[Dataset items]
#####
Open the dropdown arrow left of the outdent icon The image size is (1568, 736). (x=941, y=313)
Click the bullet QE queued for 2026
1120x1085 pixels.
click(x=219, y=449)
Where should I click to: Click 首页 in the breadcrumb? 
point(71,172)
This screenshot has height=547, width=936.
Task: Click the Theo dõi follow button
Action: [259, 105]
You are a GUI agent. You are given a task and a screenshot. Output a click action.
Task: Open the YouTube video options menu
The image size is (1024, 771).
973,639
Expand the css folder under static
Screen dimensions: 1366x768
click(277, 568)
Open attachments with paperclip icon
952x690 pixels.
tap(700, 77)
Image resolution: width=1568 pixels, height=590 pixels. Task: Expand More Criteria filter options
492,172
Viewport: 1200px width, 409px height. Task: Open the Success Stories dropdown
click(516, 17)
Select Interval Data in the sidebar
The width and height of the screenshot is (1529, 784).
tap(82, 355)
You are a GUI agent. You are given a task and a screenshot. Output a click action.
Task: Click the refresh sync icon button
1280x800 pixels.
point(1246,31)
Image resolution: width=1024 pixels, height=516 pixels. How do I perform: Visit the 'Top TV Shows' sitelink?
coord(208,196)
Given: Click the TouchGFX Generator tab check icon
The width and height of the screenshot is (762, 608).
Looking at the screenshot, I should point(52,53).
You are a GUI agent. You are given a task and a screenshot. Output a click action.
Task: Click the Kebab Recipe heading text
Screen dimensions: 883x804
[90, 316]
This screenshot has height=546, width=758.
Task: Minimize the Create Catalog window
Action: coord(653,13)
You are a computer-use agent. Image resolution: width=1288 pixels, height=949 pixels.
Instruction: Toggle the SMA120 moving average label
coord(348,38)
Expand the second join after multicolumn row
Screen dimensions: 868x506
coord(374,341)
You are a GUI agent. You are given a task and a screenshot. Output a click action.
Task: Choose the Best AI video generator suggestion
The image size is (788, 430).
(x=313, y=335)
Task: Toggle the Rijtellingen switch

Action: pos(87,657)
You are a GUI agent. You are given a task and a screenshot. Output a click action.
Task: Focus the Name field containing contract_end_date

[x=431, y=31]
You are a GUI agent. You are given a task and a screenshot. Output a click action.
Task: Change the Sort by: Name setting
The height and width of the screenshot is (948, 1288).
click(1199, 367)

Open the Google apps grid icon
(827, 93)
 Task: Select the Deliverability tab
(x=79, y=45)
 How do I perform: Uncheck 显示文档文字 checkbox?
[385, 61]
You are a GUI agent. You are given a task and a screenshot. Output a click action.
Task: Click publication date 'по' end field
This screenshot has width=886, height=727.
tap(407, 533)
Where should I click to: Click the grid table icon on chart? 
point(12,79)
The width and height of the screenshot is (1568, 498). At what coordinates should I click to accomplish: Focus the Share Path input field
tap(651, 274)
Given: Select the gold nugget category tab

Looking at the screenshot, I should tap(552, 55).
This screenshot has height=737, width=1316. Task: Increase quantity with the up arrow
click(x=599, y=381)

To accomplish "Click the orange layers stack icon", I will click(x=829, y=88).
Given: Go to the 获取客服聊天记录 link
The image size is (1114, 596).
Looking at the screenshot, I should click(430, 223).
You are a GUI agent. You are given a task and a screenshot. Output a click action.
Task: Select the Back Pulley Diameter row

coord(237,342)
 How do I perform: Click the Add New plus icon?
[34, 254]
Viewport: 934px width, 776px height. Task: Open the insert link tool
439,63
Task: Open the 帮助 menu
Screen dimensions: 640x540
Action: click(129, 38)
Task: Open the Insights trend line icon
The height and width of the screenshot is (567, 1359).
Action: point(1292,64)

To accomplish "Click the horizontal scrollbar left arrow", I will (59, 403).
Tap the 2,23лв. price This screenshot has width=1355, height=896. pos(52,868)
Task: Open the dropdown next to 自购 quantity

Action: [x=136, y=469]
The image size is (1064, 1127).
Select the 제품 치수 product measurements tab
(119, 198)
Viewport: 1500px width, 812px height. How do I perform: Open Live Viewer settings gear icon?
#####
— Task to complete —
Give the exact lines, and only those, from the line containing "Screen dimensions: 1366x768" through the line containing "Given: Click the" in the entries above.

— Answer to this problem —
Screen dimensions: 1366x768
click(277, 568)
Open attachments with paperclip icon
952x690 pixels.
tap(700, 77)
Image resolution: width=1568 pixels, height=590 pixels. Task: Expand More Criteria filter options
492,172
Viewport: 1200px width, 409px height. Task: Open the Success Stories dropdown
click(516, 17)
Select Interval Data in the sidebar
The width and height of the screenshot is (1529, 784).
tap(82, 355)
You are a GUI agent. You are given a task and a screenshot. Output a click action.
Task: Click the refresh sync icon button
1280x800 pixels.
point(1246,31)
Image resolution: width=1024 pixels, height=516 pixels. How do I perform: Visit the 'Top TV Shows' sitelink?
coord(208,196)
Given: Click the TouchGFX Generator tab check icon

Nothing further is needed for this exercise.